Reserved LUN size = 10% average Source LUN size
– COFW factor

Create 2x as many Reserved LUNs as Source LUNs
– Overflow LUN factor

Example
– LUNs to be snapped: 10 GB, 20 GB, 30 GB, 100 GB
– Average LUN size = 160 GB/4 = 40 GB
– Make each Reserved LUN 4 GB in size
– Make 8 Reserved LUNs

Due to the dynamic nature of Reserved LUN assignment per Source LUN, it may be better to have many smaller LUNs that can be used as a pool of individual resources. A limiting factor here is that the total number of Reserved LUNs allowed varies by storage system model. Each Reserved LUN can be a different size, and allocation to Source LUNs is based on which is the next available Reserved LUN, without regard to size. This means that there is no mechanism to ensure that a specified Reserved LUN will be allocated to a specified Source LUN. Because of the dynamic nature of the SnapView environment, assignment may be regarded as a random event (though, in fact, there are rules governing the assignment of Reserved LUNs).

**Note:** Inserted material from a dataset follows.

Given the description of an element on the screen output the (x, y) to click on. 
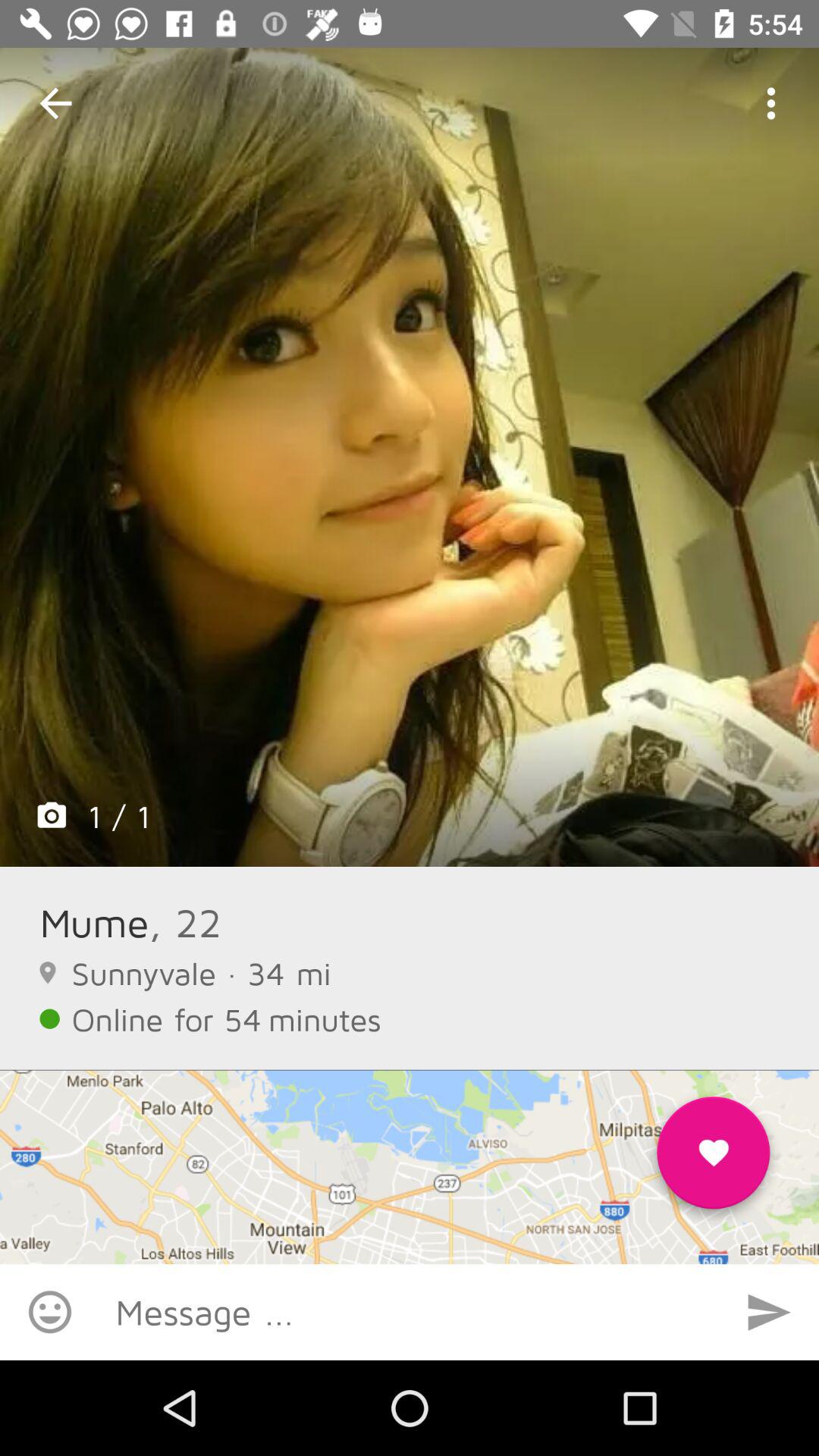
open emojis (49, 1312)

Frequency of synchronization. What are you using MirrorView/A for? If you promote the secondary LUN to a DR target, what are you hoping to see? Setting up MV/A is normally a question of understanding the Recovery Point Objective (RPO) of the business data you’re trying to protect, as well as the Recovery Time Objective (RTO). With MV/A (and MV/S), the RTO can be quite quick – normally as long as it takes to promote the secondary image and mount the data on a DR host, assuming you have a warm standby DR site in operation. Of course, what data you’ve replicated will decide how fast you get back up and running. If it’s a simple fileserver, then presenting the clone to another host is fairly trivial. But if you’ve presented a bunch of VMs sitting on a VMFS, you need to do some other things (discussed later), to get back up and running. So how do you decide on an acceptable RPO? Well, start with how much money you can spend on a link (kidding). It’s probably a good idea to look at what the business can tolerate in terms of data loss before you go off and configure mirrors with a 5-day replication cycle. Once you’ve worked that out, and tested it, you should be good to go. Oh, and keep in mind that, if you’re going to failover an entire site to DR, you need to consider the storage subsystem you’ve put in place at the DR site. Imagine trying to run a full-blown ESX environment on 11 1TB SATA-II spindles in RAID 5. Uh-huh.